Eine Mehrheit gegen die ÖVP ist rechnerisch möglich, politisch aber unwahrscheinlich. Immerhin bräuchten FPÖ und SPÖ dafür einen dritten Partner; weder Grüne noch Neos dürften zur Verfügung stehen. FPÖ-Chef Landbauer erneuerte am Sonntag seine Ansage, Mikl-Leitner mit seiner Fraktion nicht zur Landeshauptfrau wählen zu wollen. Eine schwarz-blaue Koalition komme für die FPÖ nur unter einem neuen ÖVP-Chef infrage, hieß es. Mikl-Leitner hingegen wollte in der „ZiB2“ einen Vize Landbauer nicht ausschließen.

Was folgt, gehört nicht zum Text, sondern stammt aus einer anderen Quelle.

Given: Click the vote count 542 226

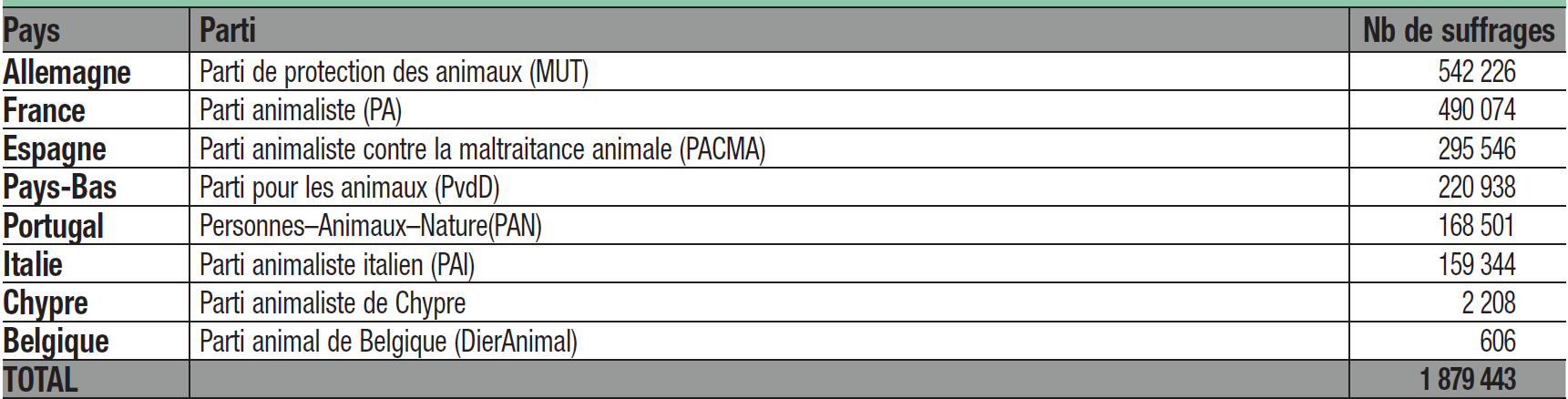Looking at the screenshot, I should click(1476, 72).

Einer Personaldiskussion muss sich SPÖ-Mann Schnabl stellen. Auch wenn er versuchte, diese wegzuwischen – es brodelt in der Partei. „Warum soll Feuer auf dem Dach sein?“, fragte Schnabl. Er habe ein lachendes und ein weinendes Auge. Positiv sei, dass die ÖVP-Absolute gefallen sei. Negativ sei, dass die SPÖ „nicht stärker“ geworden sei.
Die ÖVP-Chefin fand am Abend gleich mehrere Verantwortliche für das schlechte Abschneiden: Man habe „Angriffen und Untergriffen“ trotzen müssen. Zudem sei die Wahl gekennzeichnet von „einer Protestwelle, die über das ganze Land rollt und auch vor Niederösterreich nicht halt macht“ – ausgelöst von der unsicheren Lage in der Welt, aber auch von „der Unzufriedenheit mit der Bundesregierung“.
Der Angesprochene – ÖVP-Obmann und Bundeskanzler Karl Nehammer – trat direkt nach Mikl-Leitner vor die Medien und nahm die Kritik an Türkis-Grün auf: Man nehme das Wählervotum „im Zeichen der andauernden Krise, beschwert von Teuerung und Inflation, ernst“.
Zufrieden zeigte sich Nehammer damit, dass die ÖVP trotz Verlusten „klar erste Partei“ blieb. Nicht das erste Mal, dass die Türkisen diese Argumentation bemühen – auch bei den Wahlen in Tirol und Oberösterreich stürzte man von hohem Niveau ab, konnte aber die Vormachtstellung bewahren.
In Zeiten „komplexer Probleme“ würden oft jene profitieren, „die sehr einfache Antworten haben“, meinte Nehammer – wohl mit Blick auf das FPÖ-Ergebnis.
Übrigens: Im Landtag – nicht in der Regierung – hat die ÖVP bereits einmal die absolute Mehrheit verloren. Und zwar unter Erwin Pröll 1993. Es sollte zehn Jahre dauern, bis man sie zurückeroberte.